▶ **Aim of the exercise**:
Give back all of the data exactly as it stands, with the pictures removed.

[Stored data]
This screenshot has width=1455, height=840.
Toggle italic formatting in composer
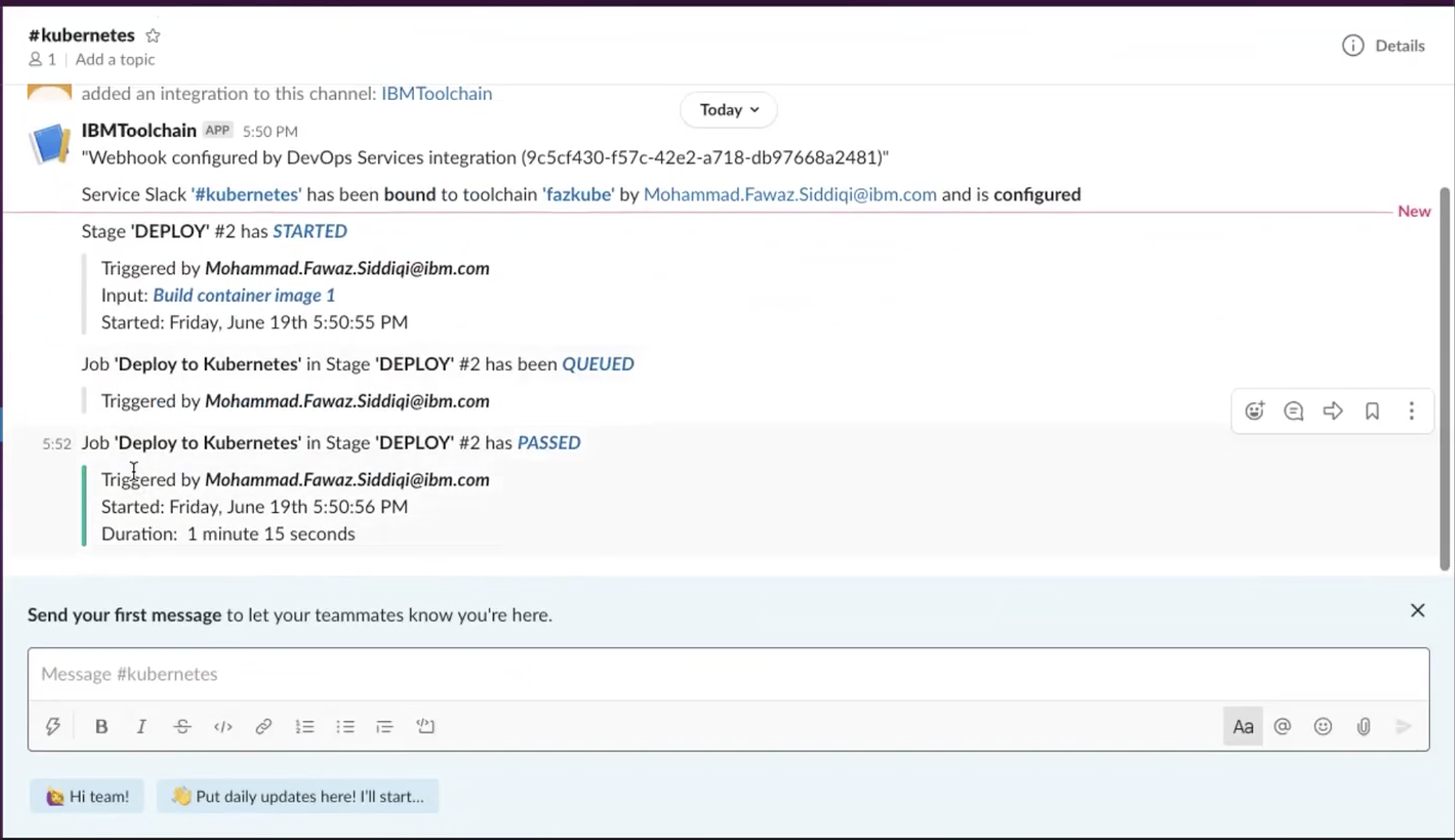pyautogui.click(x=141, y=727)
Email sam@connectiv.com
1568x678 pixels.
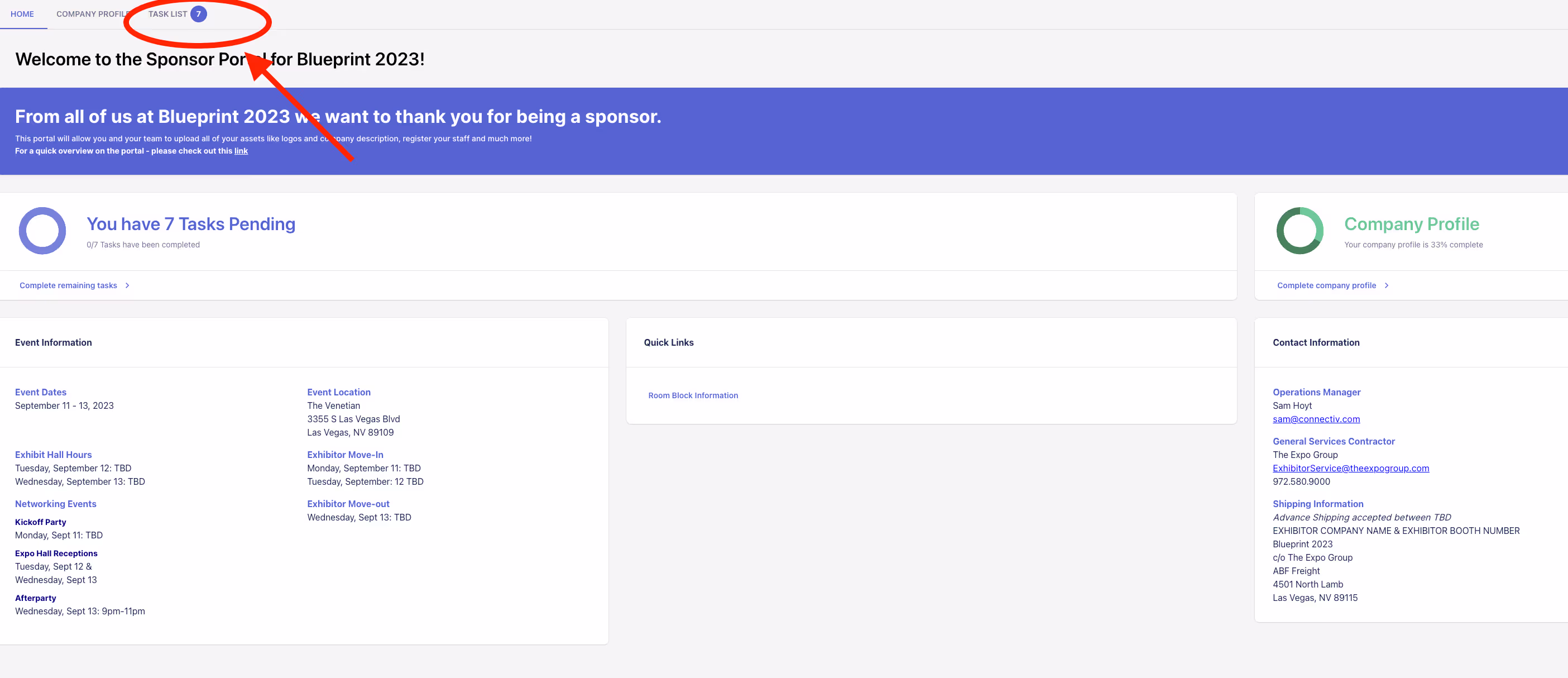(x=1315, y=419)
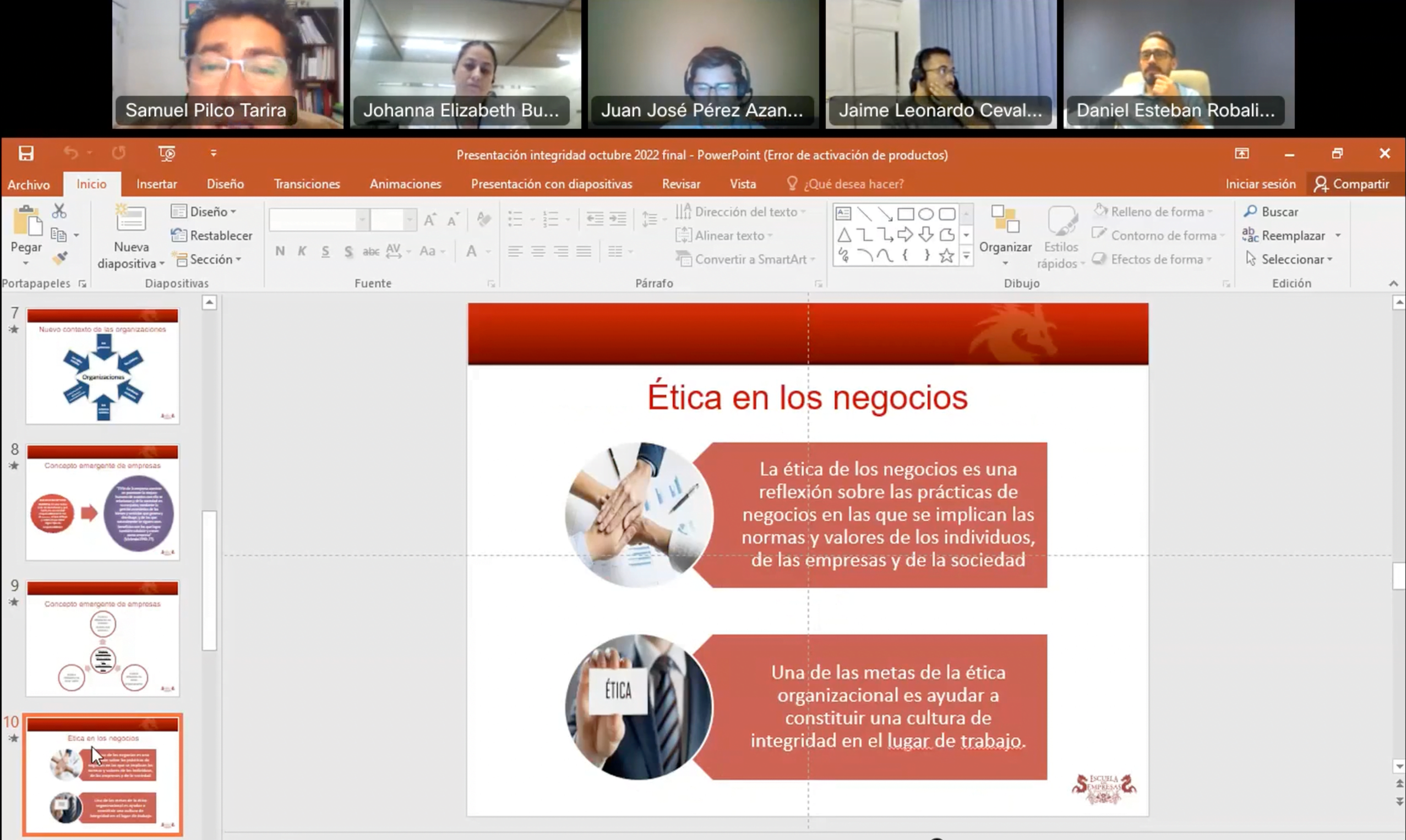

▶ **Answer for this exercise**:
This screenshot has width=1455, height=840.
Toggle italic formatting in composer
pyautogui.click(x=141, y=727)
Email sam@connectiv.com
1568x678 pixels.
(x=1315, y=419)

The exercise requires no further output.